Segment Start: RECORDS TO PROCESS
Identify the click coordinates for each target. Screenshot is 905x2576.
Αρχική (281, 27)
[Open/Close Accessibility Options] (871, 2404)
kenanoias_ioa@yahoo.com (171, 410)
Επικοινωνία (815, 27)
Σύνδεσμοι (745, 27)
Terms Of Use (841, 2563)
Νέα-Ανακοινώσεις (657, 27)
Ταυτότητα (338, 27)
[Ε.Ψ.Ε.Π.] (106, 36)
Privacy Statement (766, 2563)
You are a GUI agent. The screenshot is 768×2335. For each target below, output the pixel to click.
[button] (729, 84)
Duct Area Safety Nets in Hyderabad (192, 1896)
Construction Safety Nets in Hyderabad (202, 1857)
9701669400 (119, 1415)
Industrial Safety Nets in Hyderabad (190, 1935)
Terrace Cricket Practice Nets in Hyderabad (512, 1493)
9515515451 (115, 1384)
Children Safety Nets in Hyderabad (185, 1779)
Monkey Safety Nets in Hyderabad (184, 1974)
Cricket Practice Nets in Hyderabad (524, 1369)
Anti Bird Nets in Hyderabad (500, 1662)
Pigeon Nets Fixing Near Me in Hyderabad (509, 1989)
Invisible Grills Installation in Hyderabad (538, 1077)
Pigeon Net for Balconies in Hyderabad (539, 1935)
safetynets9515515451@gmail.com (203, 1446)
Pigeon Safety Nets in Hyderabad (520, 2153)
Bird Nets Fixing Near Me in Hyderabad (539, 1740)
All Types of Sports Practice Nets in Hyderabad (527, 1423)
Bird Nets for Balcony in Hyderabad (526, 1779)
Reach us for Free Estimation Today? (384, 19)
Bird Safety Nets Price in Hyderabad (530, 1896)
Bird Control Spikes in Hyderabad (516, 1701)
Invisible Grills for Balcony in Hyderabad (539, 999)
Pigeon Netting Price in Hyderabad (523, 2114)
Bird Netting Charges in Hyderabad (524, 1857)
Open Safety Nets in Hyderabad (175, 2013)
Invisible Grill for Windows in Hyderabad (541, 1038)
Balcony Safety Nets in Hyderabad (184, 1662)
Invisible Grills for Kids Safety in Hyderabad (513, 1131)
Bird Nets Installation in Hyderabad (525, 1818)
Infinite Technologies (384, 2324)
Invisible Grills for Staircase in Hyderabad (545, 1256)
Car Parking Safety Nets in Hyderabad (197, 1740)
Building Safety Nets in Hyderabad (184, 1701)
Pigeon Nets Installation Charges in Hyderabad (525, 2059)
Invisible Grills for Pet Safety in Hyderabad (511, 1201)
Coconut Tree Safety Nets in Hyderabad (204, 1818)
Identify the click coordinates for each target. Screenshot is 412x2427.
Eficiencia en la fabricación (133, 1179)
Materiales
Segment End: RECORDS TO PROCESS
WORK TASK. Could you give the data above again, exact in every line?

RESULT OF THIS EXERCISE.
Identify the click coordinates for each target. Screenshot is 905x2576.
Αρχική (281, 27)
[Open/Close Accessibility Options] (871, 2404)
kenanoias_ioa@yahoo.com (171, 410)
Επικοινωνία (815, 27)
Σύνδεσμοι (745, 27)
Terms Of Use (841, 2563)
Νέα-Ανακοινώσεις (657, 27)
Ταυτότητα (338, 27)
[Ε.Ψ.Ε.Π.] (106, 36)
Privacy Statement (766, 2563)
You are a GUI agent. The screenshot is 768×2335. For each target below, output the pixel to click.
[button] (729, 84)
Duct Area Safety Nets in Hyderabad (192, 1896)
Construction Safety Nets in Hyderabad (202, 1857)
9701669400 (119, 1415)
Industrial Safety Nets in Hyderabad (190, 1935)
Terrace Cricket Practice Nets in Hyderabad (512, 1493)
9515515451 (115, 1384)
Children Safety Nets in Hyderabad (185, 1779)
Monkey Safety Nets in Hyderabad (184, 1974)
Cricket Practice Nets in Hyderabad (524, 1369)
Anti Bird Nets in Hyderabad (500, 1662)
Pigeon Nets Fixing Near Me in Hyderabad (509, 1989)
Invisible Grills Installation in Hyderabad (538, 1077)
Pigeon Net for Balconies in Hyderabad (539, 1935)
safetynets9515515451@gmail.com (203, 1446)
Pigeon Safety Nets in Hyderabad (520, 2153)
Bird Nets Fixing Near Me in Hyderabad (539, 1740)
All Types of Sports Practice Nets in Hyderabad (527, 1423)
Bird Nets for Balcony in Hyderabad (526, 1779)
Reach us for Free Estimation Today? (384, 19)
Bird Safety Nets Price in Hyderabad (530, 1896)
Bird Control Spikes in Hyderabad (516, 1701)
Invisible Grills for Balcony in Hyderabad (539, 999)
Pigeon Netting Price in Hyderabad (523, 2114)
Bird Netting Charges in Hyderabad (524, 1857)
Open Safety Nets in Hyderabad (175, 2013)
Invisible Grill for Windows in Hyderabad (541, 1038)
Balcony Safety Nets in Hyderabad (184, 1662)
Invisible Grills for Kids Safety in Hyderabad (513, 1131)
Bird Nets Installation in Hyderabad (525, 1818)
Infinite Technologies (384, 2324)
Invisible Grills for Staircase in Hyderabad (545, 1256)
Car Parking Safety Nets in Hyderabad (197, 1740)
Building Safety Nets in Hyderabad (184, 1701)
Pigeon Nets Installation Charges in Hyderabad (525, 2059)
Invisible Grills for Pet Safety in Hyderabad (511, 1201)
Coconut Tree Safety Nets in Hyderabad (204, 1818)
Identify the click coordinates for each target. Screenshot is 412x2427.
Eficiencia en la fabricación (133, 1179)
Materiales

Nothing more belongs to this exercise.